Peak pulse current refers to the maximum current that the surge protector can withstand for a given pulse duration. (Pulse duration is the length of time needed for the peak pulse current to reach maximum value plus the length of time needed for the peak pulse current to reach 50% of its peak value. Most surge protectors are tested at an 8/20 µs waveform.)
Clamping voltage indicates what voltage will cause the protection to divert the electricity surge, therefore lower numbers usually denote better protection.
Caveat
Watch for surge protection that protects per signal. Many manufacturers offer surge protection on the data transmission signal line only. This leaves other signals vulnerable to ESD and surges. These signals might not transfer the data, but are often used in important functions such as flow control. Damage to the flow control can result in lost data transmission.
Optical isolation is necessary for situations where ground loops are likely to occur. Ground looping occurs when there is a difference in potential voltage in the ground connection path between two pieces of equipment. This acts as an antenna; one that is efficient at picking up interference currents. As a consequence of ground-loop induced voltages, the ground reference in the system is no longer a stable potential, so signals ride on the noise. The noise becomes part of the program signal.
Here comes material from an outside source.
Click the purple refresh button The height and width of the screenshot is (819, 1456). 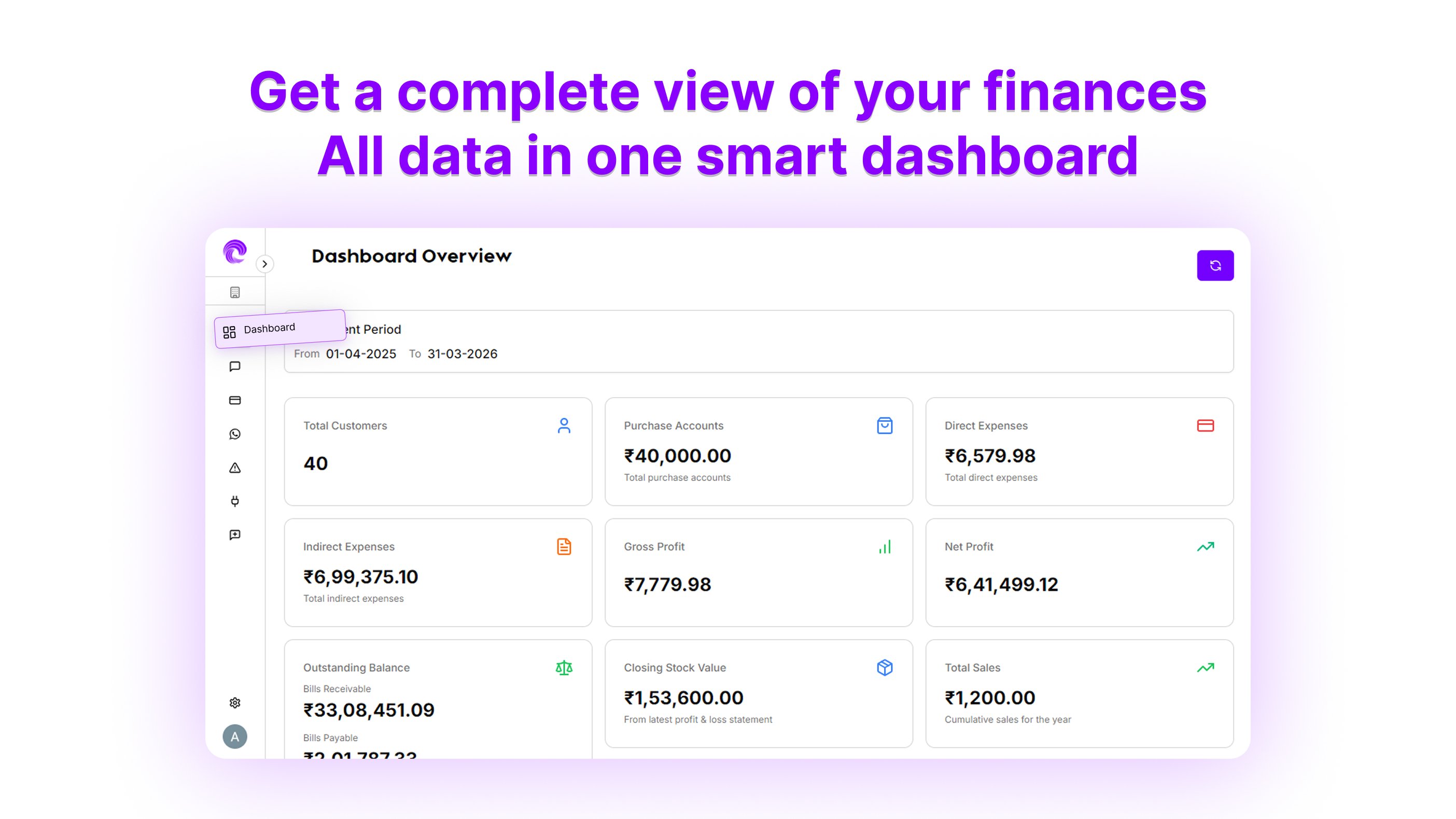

Unlike surges, which are short bursts of high voltage, ground loops tend to be longer durations of lower voltage. Instead of diverting the electrical energy, an opto coupler effectively isolates the signals from one another by changing the electrical signal into light and then back again. Noise is filtered out and the signal alone is transmitted. This allows two different grounds to reside on either side of the electrical device without consequence. This is important since the potential difference in grounds between two or more pieces of equipment can sometimes be large enough to damage RS485 and RS232 transceivers. Again, look for optical isolation protection per individual port, not per board.
Connect Tech's products
Surge protection: EN61000-4 surge protection is standard on every signal of every port on the Blue Heat/PCI RS-485s, BlueStorm/LPs and Titan/cPCIs. The Blue Heat and BlueStorm use TransGuard transient voltage suppressors that offer a clamping voltage of 30 V, a peak current >40 A and can survive multiple strikes. Worry-free communications include line-to-frame/chassis ground - the most direct discharge path for transient energy.
Optical isolation: Connect Tech offers optical isolation on every single port, not just per board. The individual isolation rating for most optical isolation models is 3,0 kV a.c., (equivalent to 3,0 kV d.c. or 2,1 kV a.c. rms). The opto boards (Xtreme/104 Opto, Blue Heat/PCI Opto, Titan/cPCI Opto) remain protected in the field, no matter how great the potential for ground looping.